## KURZE ÜBUNG 1
Gib aus dem Text über den Begriff Verantwortung den Abschnitt von „Das Spektrum des“ bis einschließlich „Rechenschaft gezogen wird.“ wörtlich wieder.
## KURZE ÜBUNG 2
Führe den Text über den Begriff Verantwortung im Anschluss an seinen letzten Satz fort.

## TEXTAUSZUG
Das Spektrum des Begriffs Verantwortung1
1. Prolog
Der Begriff Verantwortung ist inzwischen in unseren alltäglichen Sprachgebrauch eingegangen und auch die aktuelle, wissenschaftliche Verantwortungsdiskussion hat jeden Bereich unseres Lebens erfasst. Sowohl im öffentlichen als auch im privaten Leben sollen und müssen wir Verantwortung tragen. Jeder Berufsstand, vom Arbeiter über den Angestellten bis zum Akademiker und Manager, trägt Verantwortung oder wird ermahnt diese zu übernehmen. Fast in jeder Nachrichtensendung erfahren wir, dass jemand für etwas Verantwortung übernehmen musste oder für bestimmte Handlung bzw. Unterlassungen die Verantwortung trägt und dafür demnächst - in einem Gerichtverfahren - zur Rechenschaft gezogen wird.

## VORLIEGENDE ANGABEN
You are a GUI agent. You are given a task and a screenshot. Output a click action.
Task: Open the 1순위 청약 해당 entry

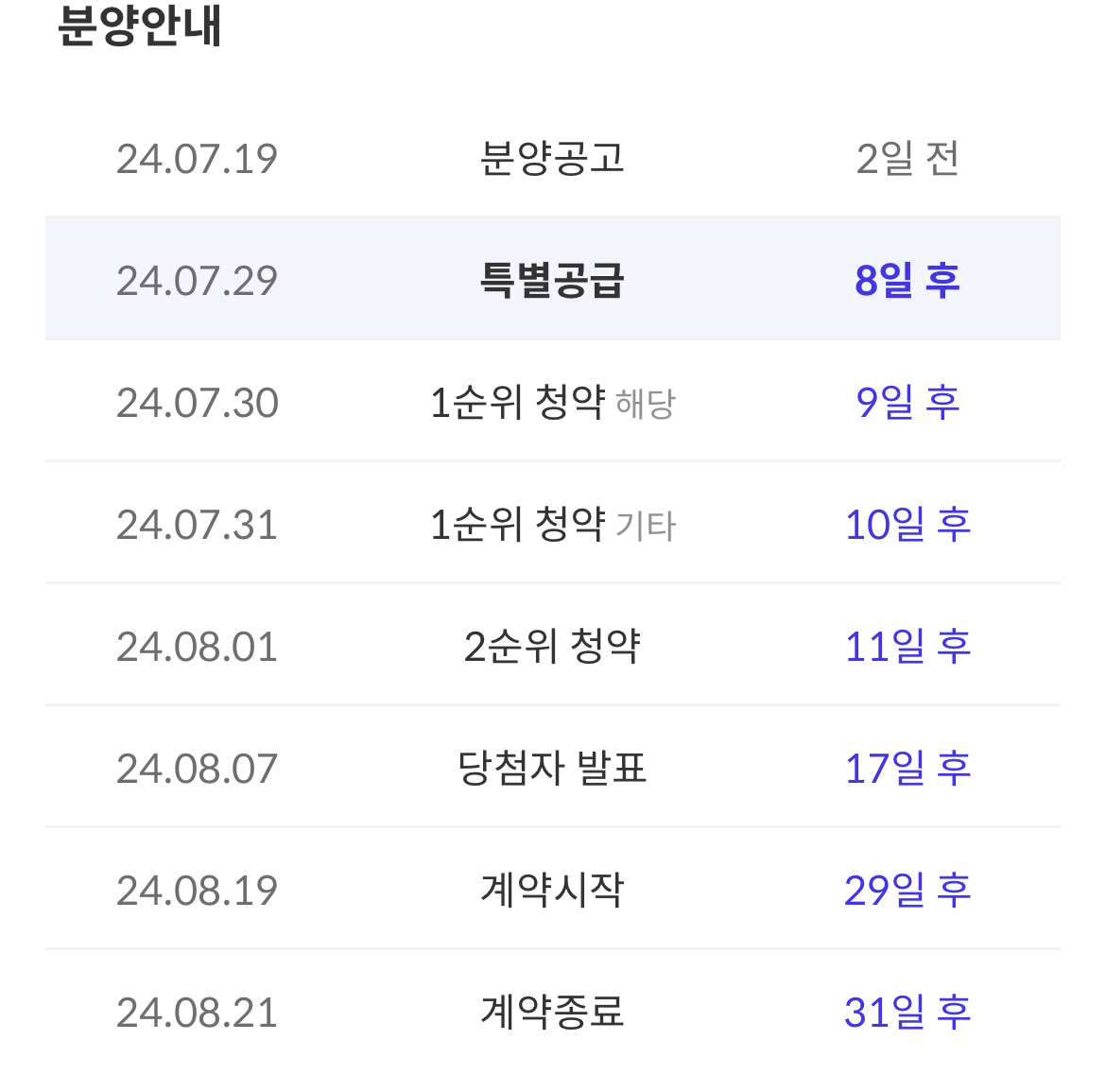coord(553,401)
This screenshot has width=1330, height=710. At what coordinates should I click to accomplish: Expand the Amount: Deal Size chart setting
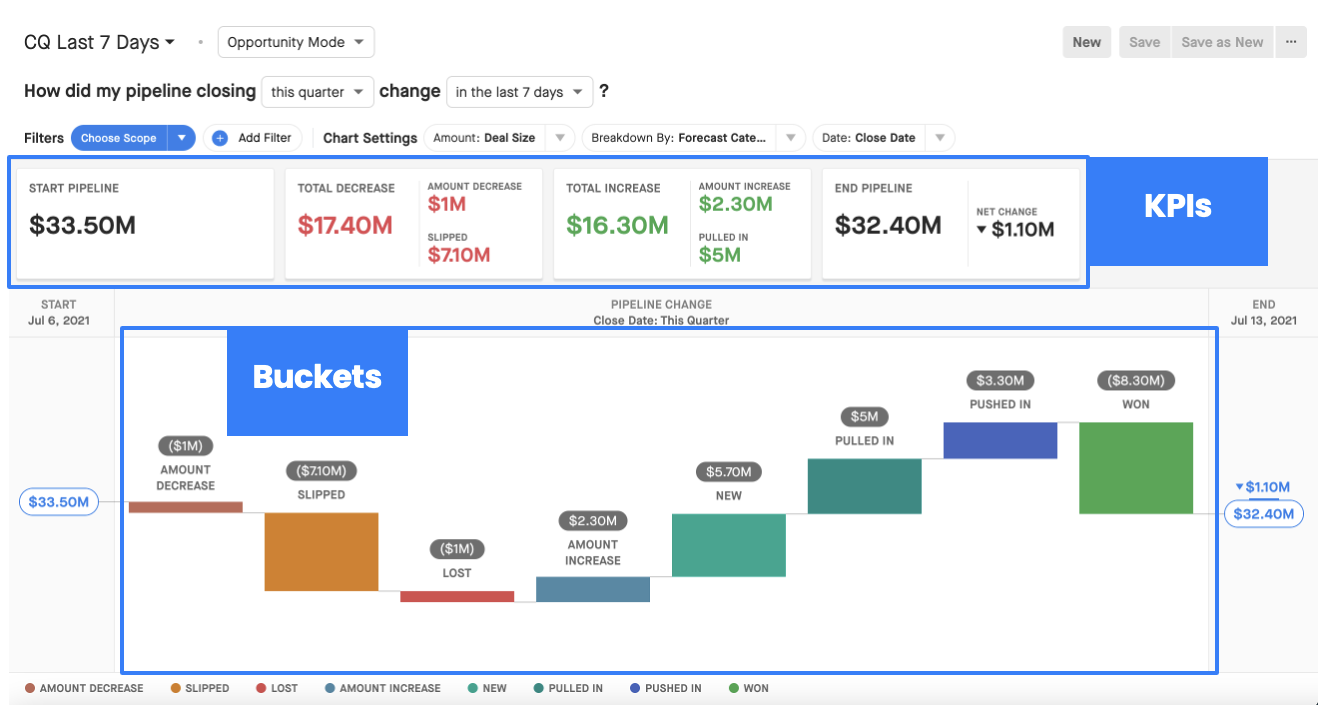click(499, 138)
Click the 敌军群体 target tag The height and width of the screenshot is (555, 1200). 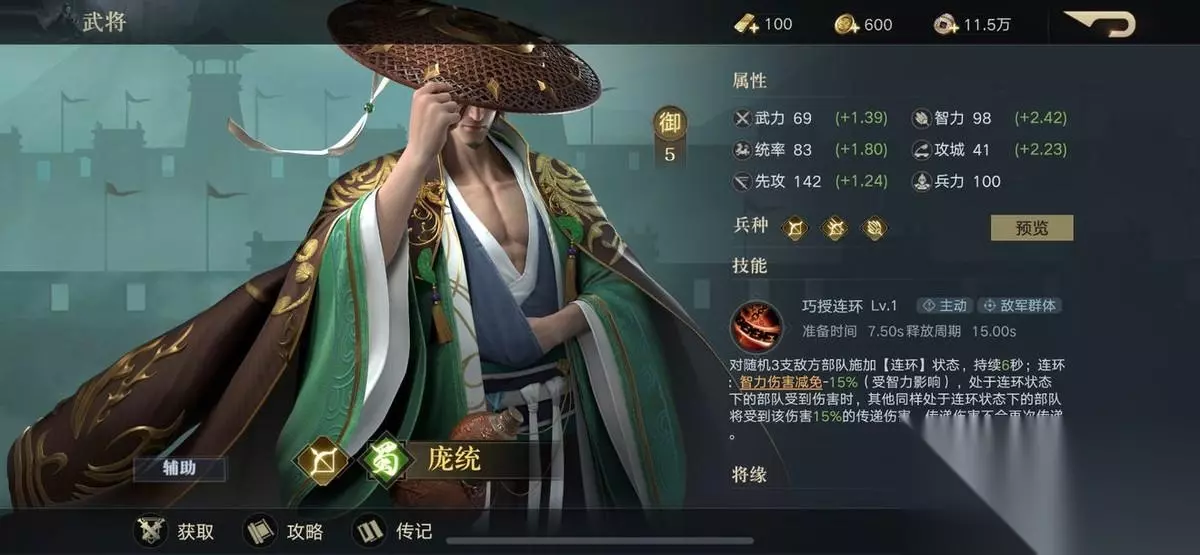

## ERGEBNIS 1
Das Spektrum des Begriffs Verantwortung1
1. Prolog
Der Begriff Verantwortung ist inzwischen in unseren alltäglichen Sprachgebrauch eingegangen und auch die aktuelle, wissenschaftliche Verantwortungsdiskussion hat jeden Bereich unseres Lebens erfasst. Sowohl im öffentlichen als auch im privaten Leben sollen und müssen wir Verantwortung tragen. Jeder Berufsstand, vom Arbeiter über den Angestellten bis zum Akademiker und Manager, trägt Verantwortung oder wird ermahnt diese zu übernehmen. Fast in jeder Nachrichtensendung erfahren wir, dass jemand für etwas Verantwortung übernehmen musste oder für bestimmte Handlung bzw. Unterlassungen die Verantwortung trägt und dafür demnächst - in einem Gerichtverfahren - zur Rechenschaft gezogen wird.

## ERGEBNIS 2
Besondere Bedeutung kommt dem Begriff Verantwortung im politischen Bereich zu. Hier wird er jedoch oft in sein Gegenteil verwandelt. Die Phrase "Verantwortung übernehmen" ist dabei zu einer Art berufspolitischem Code geworden. Er bedeutet dabei nichts anderes als Rausschmiss, Ausschluss aus der Partei oder Rücktritt von einem Amt - zumindest scheint die Karriere der betreffenden Person (vorerst) beendet zu sein.
In diesem Sinne ist der Begriff Verantwortung also in sein Gegenteil verkehrt worden. Die Übernahme von Verantwortung und damit die Aufgabe einer politischen Position oder eines Amtes ist zu einer Flucht vor der Verantwortung geworden. Durch den Rücktritt entzieht man sich der meist vom politischen Gegner vorgebrachten Aufforderung, sich für bestimmte Bemerkungen, politische oder auch außerpolitische Arbeit oder Versäumnisse zu rechtfertigen. Mit der von Weischedel herausgearbeiteten Bedeutung des Begriffs Verantwortung als "sich offenbarmachen gegen eine Frage" [1a] ist die Übernahme politischer Verantwortung nicht in Einklang zu bringen.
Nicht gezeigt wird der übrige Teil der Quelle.